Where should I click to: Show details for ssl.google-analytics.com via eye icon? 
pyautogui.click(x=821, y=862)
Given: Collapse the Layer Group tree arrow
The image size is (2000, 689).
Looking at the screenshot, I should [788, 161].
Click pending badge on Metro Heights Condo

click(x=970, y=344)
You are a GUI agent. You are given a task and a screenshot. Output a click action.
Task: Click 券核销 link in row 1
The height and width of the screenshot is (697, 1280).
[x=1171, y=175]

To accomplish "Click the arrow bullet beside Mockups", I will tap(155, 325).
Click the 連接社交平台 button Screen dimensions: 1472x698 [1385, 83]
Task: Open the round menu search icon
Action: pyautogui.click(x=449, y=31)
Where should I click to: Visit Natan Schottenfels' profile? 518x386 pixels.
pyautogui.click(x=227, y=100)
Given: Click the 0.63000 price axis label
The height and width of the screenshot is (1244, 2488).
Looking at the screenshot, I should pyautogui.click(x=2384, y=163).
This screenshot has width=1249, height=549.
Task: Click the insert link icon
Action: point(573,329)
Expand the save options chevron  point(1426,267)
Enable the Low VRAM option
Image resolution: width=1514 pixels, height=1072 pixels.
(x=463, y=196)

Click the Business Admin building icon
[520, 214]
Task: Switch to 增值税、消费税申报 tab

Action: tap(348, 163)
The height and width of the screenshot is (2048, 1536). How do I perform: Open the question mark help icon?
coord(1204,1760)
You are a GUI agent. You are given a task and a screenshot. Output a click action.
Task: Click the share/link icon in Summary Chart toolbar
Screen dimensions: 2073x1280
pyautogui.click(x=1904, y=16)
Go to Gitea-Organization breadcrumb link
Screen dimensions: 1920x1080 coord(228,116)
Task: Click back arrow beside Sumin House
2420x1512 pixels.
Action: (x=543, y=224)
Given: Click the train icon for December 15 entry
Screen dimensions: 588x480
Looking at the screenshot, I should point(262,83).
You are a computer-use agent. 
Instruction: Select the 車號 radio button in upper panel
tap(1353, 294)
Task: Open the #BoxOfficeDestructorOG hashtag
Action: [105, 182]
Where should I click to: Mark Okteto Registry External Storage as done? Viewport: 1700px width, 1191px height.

• **Direction**
Return all the records above verbatim, line for line.

• **Written solution**
Where should I click to: Show details for ssl.google-analytics.com via eye icon? 
pyautogui.click(x=821, y=862)
Given: Collapse the Layer Group tree arrow
The image size is (2000, 689).
Looking at the screenshot, I should [788, 161].
Click pending badge on Metro Heights Condo

click(x=970, y=344)
You are a GUI agent. You are given a task and a screenshot. Output a click action.
Task: Click 券核销 link in row 1
The height and width of the screenshot is (697, 1280).
[x=1171, y=175]

To accomplish "Click the arrow bullet beside Mockups", I will tap(155, 325).
Click the 連接社交平台 button Screen dimensions: 1472x698 [1385, 83]
Task: Open the round menu search icon
Action: pyautogui.click(x=449, y=31)
Where should I click to: Visit Natan Schottenfels' profile? 518x386 pixels.
pyautogui.click(x=227, y=100)
Given: Click the 0.63000 price axis label
The height and width of the screenshot is (1244, 2488).
Looking at the screenshot, I should pyautogui.click(x=2384, y=163).
This screenshot has width=1249, height=549.
Task: Click the insert link icon
Action: point(573,329)
Expand the save options chevron  point(1426,267)
Enable the Low VRAM option
Image resolution: width=1514 pixels, height=1072 pixels.
(x=463, y=196)

Click the Business Admin building icon
[520, 214]
Task: Switch to 增值税、消费税申报 tab

Action: tap(348, 163)
The height and width of the screenshot is (2048, 1536). How do I perform: Open the question mark help icon?
coord(1204,1760)
You are a GUI agent. You are given a task and a screenshot. Output a click action.
Task: Click the share/link icon in Summary Chart toolbar
Screen dimensions: 2073x1280
pyautogui.click(x=1904, y=16)
Go to Gitea-Organization breadcrumb link
Screen dimensions: 1920x1080 coord(228,116)
Task: Click back arrow beside Sumin House
2420x1512 pixels.
Action: (x=543, y=224)
Given: Click the train icon for December 15 entry
Screen dimensions: 588x480
Looking at the screenshot, I should point(262,83).
You are a computer-use agent. 
Instruction: Select the 車號 radio button in upper panel
tap(1353, 294)
Task: Open the #BoxOfficeDestructorOG hashtag
Action: [105, 182]
Where should I click to: Mark Okteto Registry External Storage as done? Viewport: 1700px width, 1191px height.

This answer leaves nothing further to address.